Input Batch Management: Position in the Execution Pipeline
Sources: vllm/v1/worker/gpu_model_runner.py537-581 vllm/v1/worker/gpu_input_batch.py81-265
There are two parallel implementations of input batch management, corresponding to two generations of the GPU model runner:
| File | Class(es) | Used by |
|---|---|---|
vllm/v1/worker/gpu_input_batch.py | InputBatch, CachedRequestState | vllm/v1/worker/gpu_model_runner.py |
vllm/v1/worker/gpu/input_batch.py | InputBuffers, InputBatch (dataclass) | vllm/v1/worker/gpu/model_runner.py |
The legacy implementation uses a stateful, mutable InputBatch that persists across steps and tracks all active requests. The newer implementation separates persistent buffers (InputBuffers) from a per-step snapshot dataclass (InputBatch).

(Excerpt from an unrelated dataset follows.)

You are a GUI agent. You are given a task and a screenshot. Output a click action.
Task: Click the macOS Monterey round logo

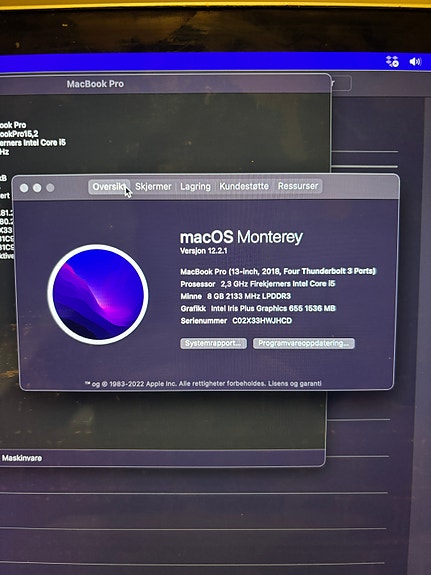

CachedRequestState is a dataclass defined in vllm/v1/worker/gpu_input_batch.py29-79 that stores the complete mutable state for a single request on the model runner side.
CachedRequestState
├── req_id: str
├── prompt_token_ids: list[int] | None
├── mm_features: list[MultiModalFeatureSpec]
├── sampling_params: SamplingParams | None
├── generator: torch.Generator | None
├── block_ids: tuple[list[int], ...] # per KV-cache group
├── num_computed_tokens: int
├── output_token_ids: list[int]
├── mrope_positions: torch.Tensor | None # Qwen2-VL and similar
├── xdrope_positions: torch.Tensor | None
├── lora_request: LoRARequest | None
├── prompt_embeds: torch.Tensor | None
├── prev_num_draft_len: int # spec decode
├── pooling_params: PoolingParams | None
└── pooling_states: PoolingStates | None
num_tokens (property) returns num_prompt_tokens + len(output_token_ids). get_token_id(idx) retrieves a token by absolute position from either prompt or output, raising an error if the token was provided via prompt_embeds.
GPUModelRunner keeps a dict of all known requests: self.requests: dict[str, CachedRequestState] (vllm/v1/worker/gpu_model_runner.py538). This is separate from InputBatch, which only contains the currently scheduled subset.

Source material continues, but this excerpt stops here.